Depuis l’irruption du Zambien dans la chanson engagée, la situation économique du pays n’a cessé de se dégrader. « La crise du Covid-19 survient alors que le pays enregistre un net ralentissement de sa croissance économique depuis 2015 : + 3,1 % en moyenne contre + 5,7 % entre 2011 et 2014 », souligne Meghann Puloc’h, écononomiste au sein de l’Agence Française de Développement (AFD). « Après une croissance atone en 2019 (+ 1,4 % selon les estimations préliminaires de l’institut statistique local) en raison de la faible production de cuivre, des coupures d’électricité et de la chute de la production agricole liée à la sécheresse, le pays devrait même connaître une récession en 2020, la première depuis plus de vingt ans.
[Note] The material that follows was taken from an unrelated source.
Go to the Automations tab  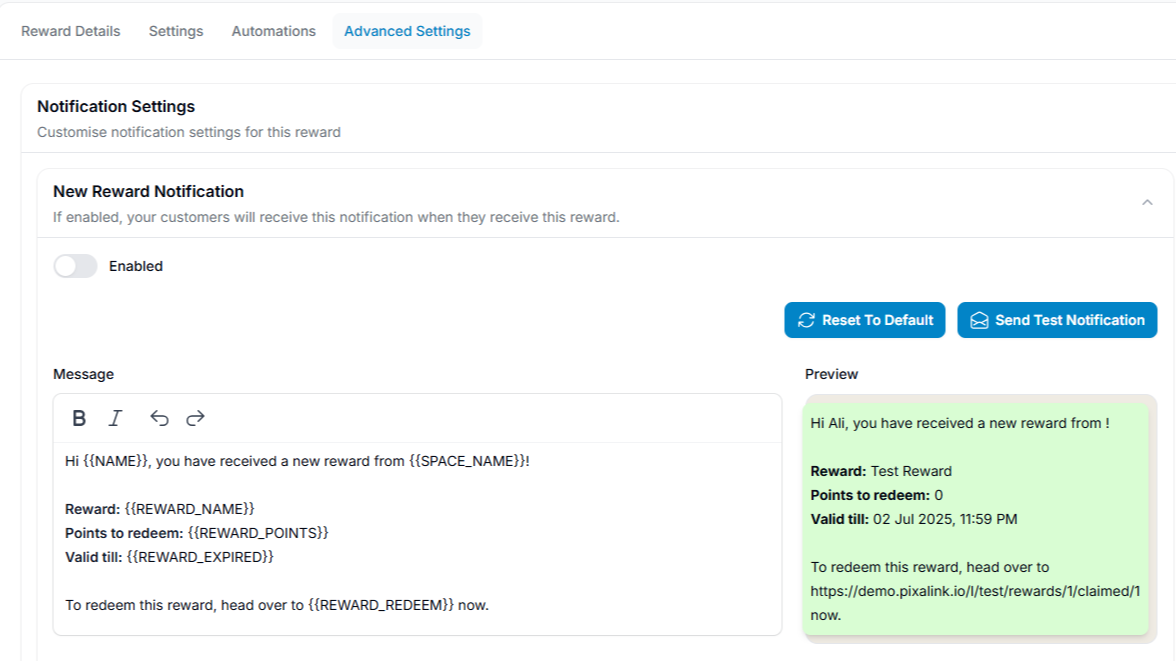(273, 31)
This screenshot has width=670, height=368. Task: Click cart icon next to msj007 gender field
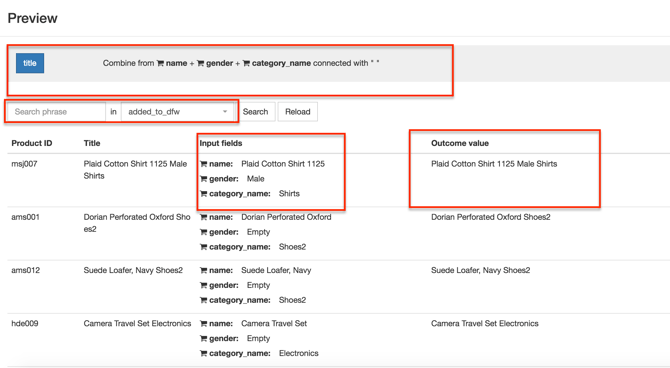pyautogui.click(x=203, y=179)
Celle-ci pourrait être comprise entre – 2,6 %, selon les projections de la Banque de Zambie en mai, et – 3,5 %, selon les projections d’avril du FMI. Les déficits publics — qui se sont établis à plus de 7 % du PIB en moyenne entre 2013 et 2019 — ont été essentiellement financés par le recours à de l’endettement externe non concessionnel (sans élément de don), en émettant sur les marchés obligataires et en contractant de la dette auprès d’entités chinoises. Aujourd’hui, la trajectoire d’endettement public est insoutenable en Zambie, atteignant 86 % du PIB à la fin 2019. Le pays ne peut plus se refinancer sur les marchés internationaux : les taux — déjà très élevés — se sont envolés depuis le début de l’année. Dès lors, la Zambie pourrait rapidement ne plus être en mesure d’honorer ses échéances de dette externe, dont les montants dus en 2020 sont supérieurs aux réserves de devises actuelles. Et les besoins de financement devraient encore augmenter dans les prochaines années, les eurobonds arrivant à maturité à partir de 2022 »….
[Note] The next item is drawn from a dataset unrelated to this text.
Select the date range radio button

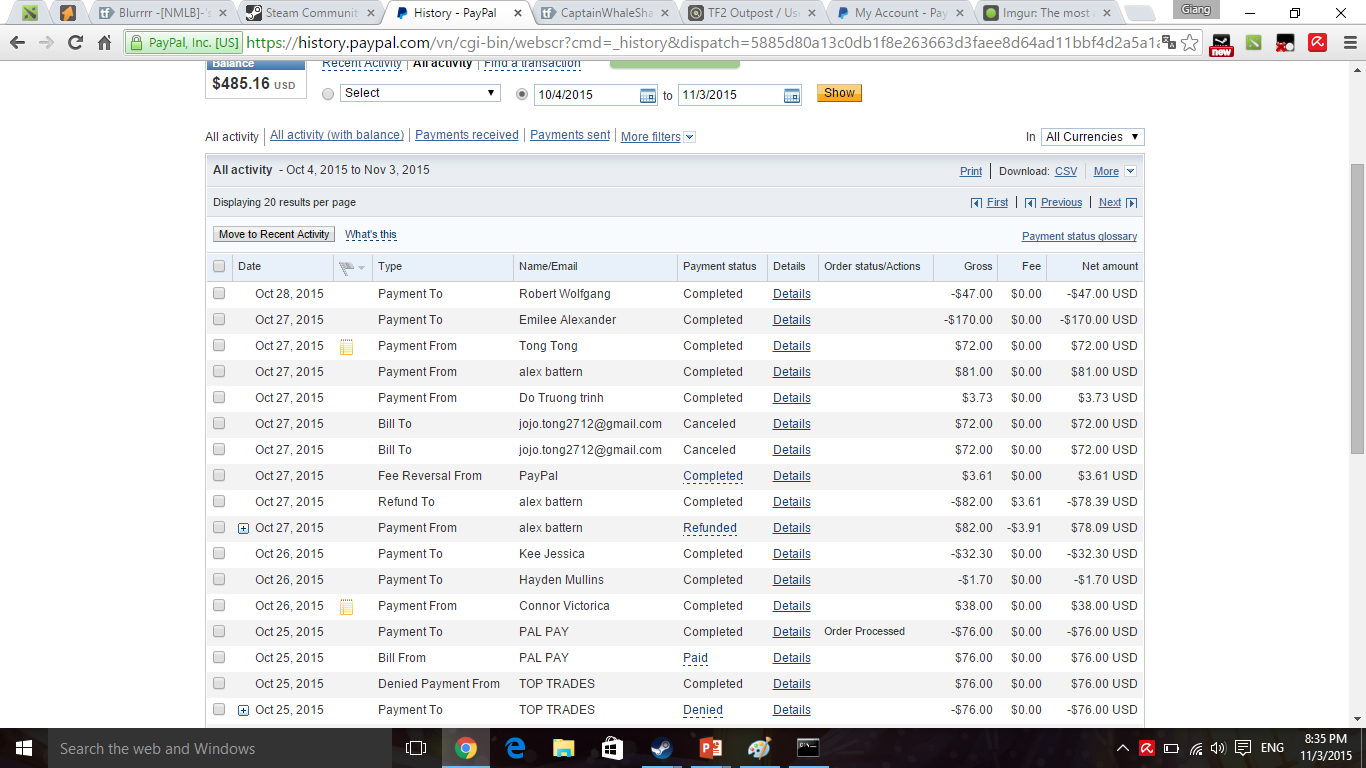[x=522, y=94]
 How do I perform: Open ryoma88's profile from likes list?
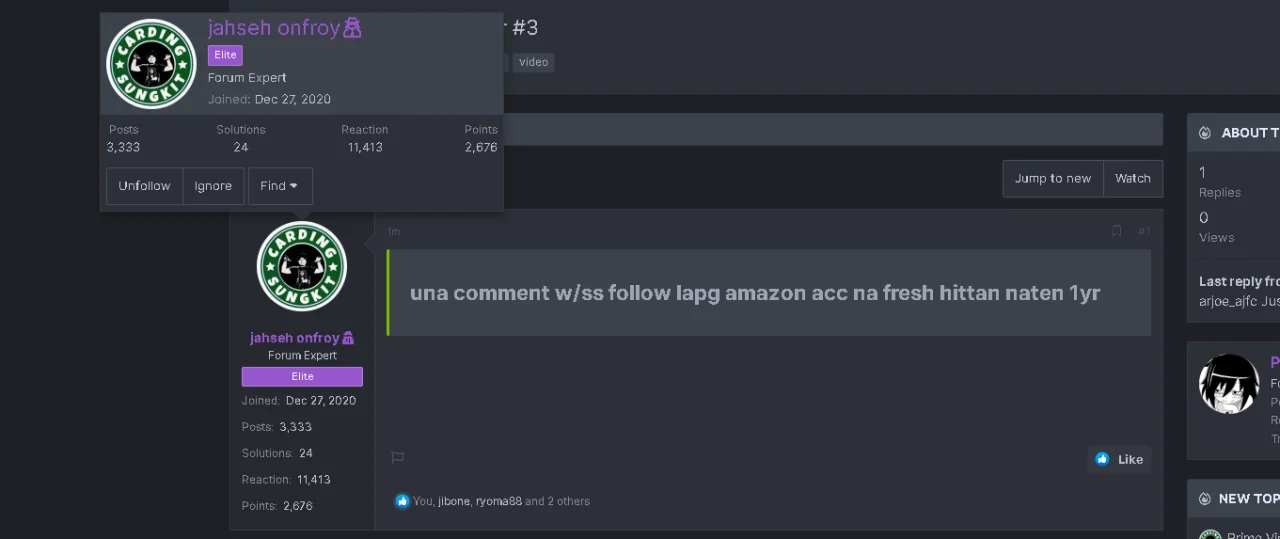coord(498,501)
Après plusieurs mois de négociations, le gouvernement zambien s’est engagé dans un programme de restructuration de la totalité de sa dette externe (11,2 milliards de dollars, soit 47 % du PIB) qui pourrait ouvrir la voie à un soutien du FMI. Le 27 mai 2020, le ministère des finances annonçait avoir retenu le groupe mondial de conseil financier Lazard pour l’aider et l’accompagner dans cette remise à plat qui s’annonce particulièrement douloureuse pour les Zambiens. La banque américaine aux racines françaises, qui conseilla par exemple le gouvernement grec sur la renégociation de sa dette, travaille désormais à une restructuration de celle-ci non seulement en Zambie, mais également en Argentine, en Équateur et au Liban. Le Franco-Sénégalais Momar Nguer, ancien président de la branche marketing et services de Total, reconverti dans le consulting, et président Afrique du Medef International, aurait, selon Jeune Afrique, facilité les contacts entre Lazard et la Zambie, et l’obtention de ce contrat de restructuration, estimé à 5 millions de dollars pour trois ans.
On conseille à Jean-Louis Girodolle, directeur du bureau français de la banque d’affaires, d’écouter pilAto.